An open-source package of high-performance data transport for in situ HPC workflows
Installation (Linux, Mac, supercomputers, computing clusters):
Download LowFive with the following command:
git clone https://github.com/diatomic/LowFive
and follow the instructions in the README.
Description:
LowFive is a data transport layer based on the HDF5 data model, for in situ workflows. Executables using
LowFive can communicate in situ (using in-memory data and MPI message passing), reading and writing traditional HDF5
files to physical storage, and combining the two modes. Minimal and often no source-code modification is needed for
programs that already use HDF5. LowFive maintains deep copies or shallow references of datasets, configurable by the
user. More than one task can produce (write) data, and more than one task can consume (read) data, accommodating fan-in
and fan-out in the workflow task graph. LowFive supports data redistribution from n producer processes to m consumer
processes.
An open-source in situ HPC workflow management system.

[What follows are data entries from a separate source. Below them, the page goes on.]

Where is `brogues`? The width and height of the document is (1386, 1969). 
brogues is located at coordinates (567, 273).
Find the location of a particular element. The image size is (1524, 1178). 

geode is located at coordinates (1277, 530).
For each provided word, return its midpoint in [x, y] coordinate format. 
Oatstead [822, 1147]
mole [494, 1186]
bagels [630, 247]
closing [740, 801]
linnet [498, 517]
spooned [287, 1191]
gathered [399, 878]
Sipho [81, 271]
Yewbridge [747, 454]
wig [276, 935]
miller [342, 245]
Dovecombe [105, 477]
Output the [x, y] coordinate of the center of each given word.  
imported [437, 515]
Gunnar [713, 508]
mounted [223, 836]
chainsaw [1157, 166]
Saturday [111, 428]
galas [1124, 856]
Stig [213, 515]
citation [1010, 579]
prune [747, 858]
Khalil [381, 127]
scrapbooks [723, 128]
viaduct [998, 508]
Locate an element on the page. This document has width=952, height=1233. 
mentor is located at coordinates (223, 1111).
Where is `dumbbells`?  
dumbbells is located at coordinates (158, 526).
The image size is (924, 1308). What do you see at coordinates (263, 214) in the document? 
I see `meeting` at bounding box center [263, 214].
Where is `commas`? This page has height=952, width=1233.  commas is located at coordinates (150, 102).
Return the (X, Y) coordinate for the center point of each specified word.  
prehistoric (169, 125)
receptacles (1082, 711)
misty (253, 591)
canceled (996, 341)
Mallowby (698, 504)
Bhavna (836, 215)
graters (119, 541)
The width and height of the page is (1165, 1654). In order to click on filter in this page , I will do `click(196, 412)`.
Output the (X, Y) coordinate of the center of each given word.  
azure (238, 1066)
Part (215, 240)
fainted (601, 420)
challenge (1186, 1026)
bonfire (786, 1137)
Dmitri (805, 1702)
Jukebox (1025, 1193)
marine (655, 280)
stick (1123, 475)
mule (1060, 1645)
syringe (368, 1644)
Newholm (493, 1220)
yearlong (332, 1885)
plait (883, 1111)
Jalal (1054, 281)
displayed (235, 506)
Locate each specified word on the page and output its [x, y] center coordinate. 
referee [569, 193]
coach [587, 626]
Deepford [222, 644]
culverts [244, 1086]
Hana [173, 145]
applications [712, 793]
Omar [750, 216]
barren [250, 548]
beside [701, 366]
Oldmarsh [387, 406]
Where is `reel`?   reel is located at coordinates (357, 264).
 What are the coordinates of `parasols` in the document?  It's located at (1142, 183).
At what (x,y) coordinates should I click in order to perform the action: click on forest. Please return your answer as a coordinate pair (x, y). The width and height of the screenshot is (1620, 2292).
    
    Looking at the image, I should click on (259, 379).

Installation (Linux, Mac, supercomputers, computing clusters):
Download Wilkins with the following command:
git clone https://github.com/orcunyildiz/wilkins
and follow the instructions in the README.
Description:
Wilkins is an in situ workflow system that is designed for ease-of-use while providing
scalable and efficient execution of workflow tasks. Wilkins provides a flexible workflow description interface, employs
a high-performance data transport layer based on HDF5, and supports tasks with disparate data rates by providing a
flow control mechanism. Wilkins seamlessly couples scientific tasks that already use HDF5, without requiring task
code modifications.
An open-source package for modeling scientific data with functional approximations based on high-dimensional
multivariate B-spline and NURBS bases
Installation (Linux, Mac, supercomputers, computing clusters):
Download MFA with the following command:
git clone https://github.com/tpeterka/mfa
and follow the instructions in the README.
Description:
Scientific data may be transformed by recasting to a fundamentally different kind of data model than the discrete
point-wise or element-wise datasets produced by computational models. In Multivariate Functional Approximation, or MFA,
scientific datasets are redefined in a hypervolume of piecewise-continuous basis functions. Compared with existing
discrete models, the continuous functional model can save space while affording many of the same spatiotemporal analyses
without reverting back to the discrete form. The MFA model can represent numerous types of data because it is agnostic
to the mesh, field, or discretization of the input dataset. Compared with existing discrete data models, the MFA model
can enable many spatiotemporal analyses, without converting the entire dataset back to the original discrete form. The
MFA often occupies less storage space than the original discrete data, providing some data reduction, depending on data
complexity and intended usage. For example, noise may be intentionally smoothed using a small number of control points
and high-degree basis functions; alternatively, high-frequency data features may be preserved with more control points
and lower degree. Post hoc, the MFA enables analytical closed-form evaluation of points and derivatives, to high order,
anywhere inside the domain, without being limited to the locations of the input data points.